CO	Value	Standard Error	Lower (95%)	Upper (95%)
Intercept	17.62	1.28	15.11	20.14
Slope	0.80	0.02	0.77	0.83
Relative expanded uncertainty (k = 2) (%)	20.41
CN	Value	Standard Error	Lower (95%)	Upper (95%)
Intercept	15.54	1.24	13.12	17.97
Slope	0.82	0.01	0.79	0.85
Relative expanded uncertainty (k = 2) (%)	19.39
CS	Value	Standard Error	Lower (95%)	Upper (95%)
Intercept	16.16	1.17	13.86	18.46
Slope	0.82	0.01	0.79	0.85
Relative expanded uncertainty (k = 2) (%)	19.45

shows relevant statistical parameters of the orthogonal regression and the relative expanded uncertainty for each multisensor device. Regarding statistical analysis of the CO, CN, and CS devices, a positive systematic error was detected in the intercept, as 0 was not included between the 95% confidence limits. A systematic error was also detected for the slope as the value of 1 was not between the 95% confidence limits. The relative expanded uncertainties (at limit value) were 20.41%, 19.39%, and 19.45% for CO, CN, and CS devices, respectively, which means better results were obtained with CN and CS devices compared to CO. However, in all cases, the uncertainty values were less than 30%, thus meeting the uncertainty requirement of European directive 2008/520/CE for indicative measurements [16].

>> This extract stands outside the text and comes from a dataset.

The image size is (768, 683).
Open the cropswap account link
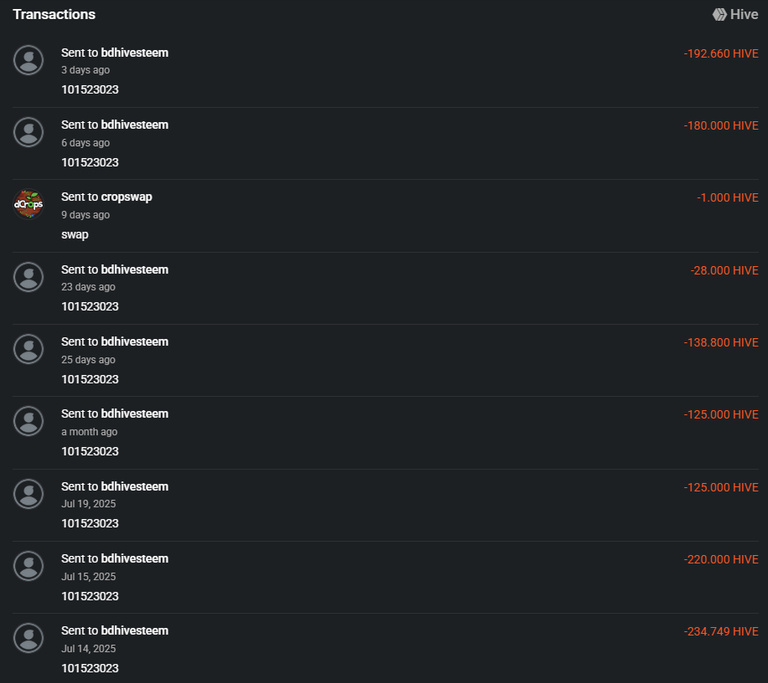tap(126, 197)
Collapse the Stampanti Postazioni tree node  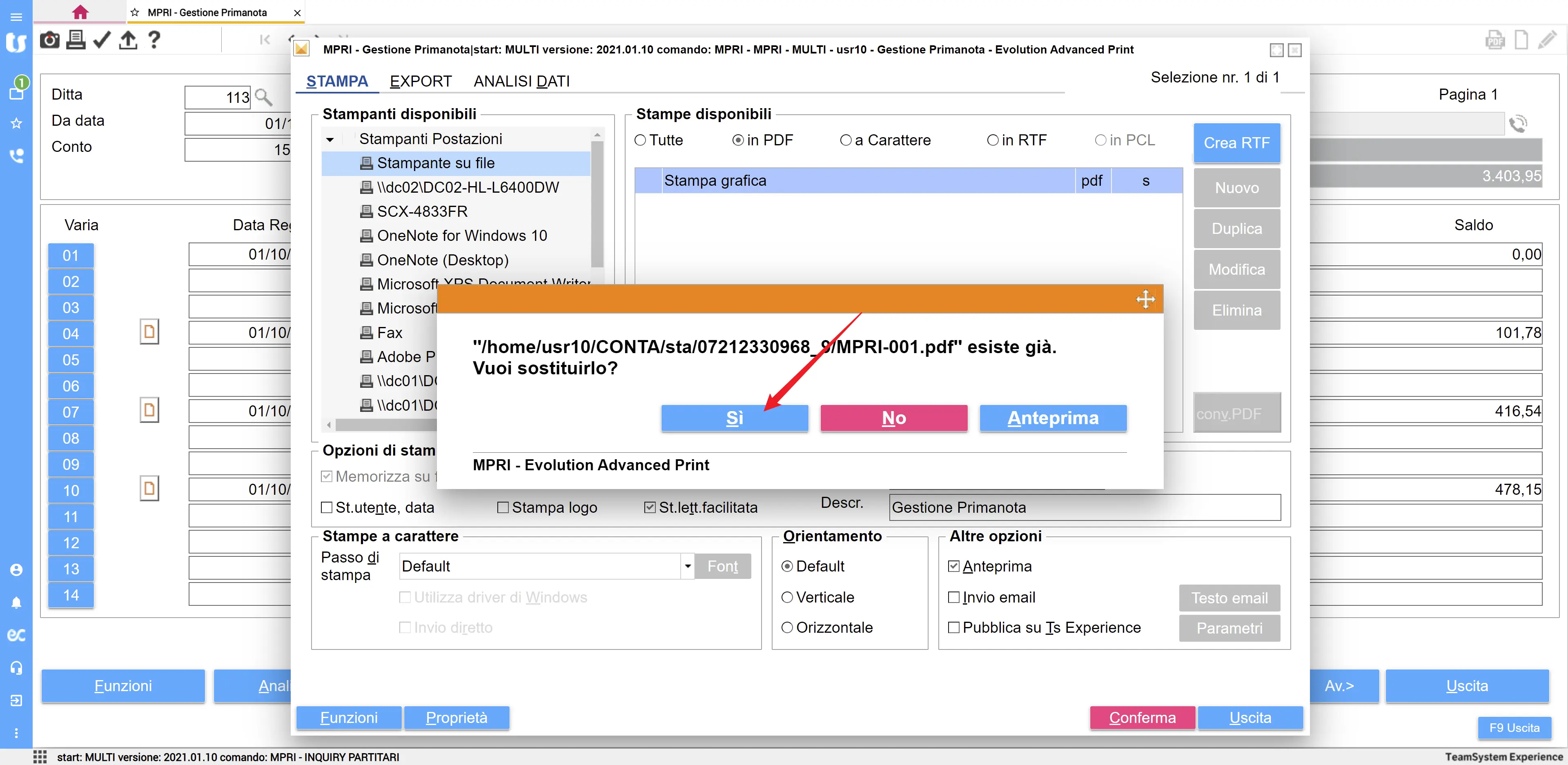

Other authors have conducted similar studies with MOS sensors (commercial or prototype devices). For example, [70] used SVR to calibrate an array of sensors and classify the data after extracting features based on the Relief method. On the other hand, [71] built a neural network to process the data acquired from an array of MOS sensors to evaluate the impact of NO₂, NH₃, and CH₄ in agriculture applications. Even though both papers showed promising results, neither of them (as with many others in the literature) performed the measurement uncertainty calculation shown in this work, which we believe should play a relevant role in sensor performance evaluation, e.g., the European regulation on air quality includes maximum uncertainty requirements to validate air pollution monitoring equipment.

4. Conclusions

In this work, we have demonstrated the real-world applicability of newly developed resistive sensors using MOS nanostructures as gas-sensitive material (nanosensors) for the purpose of measuring ozone in ambient air. One type of nanosensor is based on ZnO:Ga thin films, while another type is formed by nanofibers of SnO₂ or SnO₂:G. The performance of the MOS nanosensors and of a selected commercial MOS sensor for ozone was assessed against a reference analyzer in a field measurement campaign in a natural environment characterized by a low pollution level. Both the nanosensors and the commercial sensor performed similarly and showed a moderate correlation with the reference (R² of 0.67–0.7) and a deviation in terms of RMSE of 13.50–14.03 μg∙m⁻³, which is about 10% of the maximum ozone concentration. Furthermore, the nanosensors exhibited a great performance when compared with the commercial sensor (R² of 0.94 and 0.95, RMSE of 5.21 μg∙ m⁻³ and 4.83 μg∙m⁻³, and offset of 1.44 μg∙m⁻³ and 0.37 μg∙m⁻³), while the former operated at powers at least a factor of 10 lower than the latter. In addition, for the first time, we calculated the uncertainty in the sensor measurements using a recognized method, which resulted in uncertainty values of less than 30% for both the nanosensors and the commercial sensor. This is a promising result toward the adoption of low-cost sensors for indicative air quality measurements.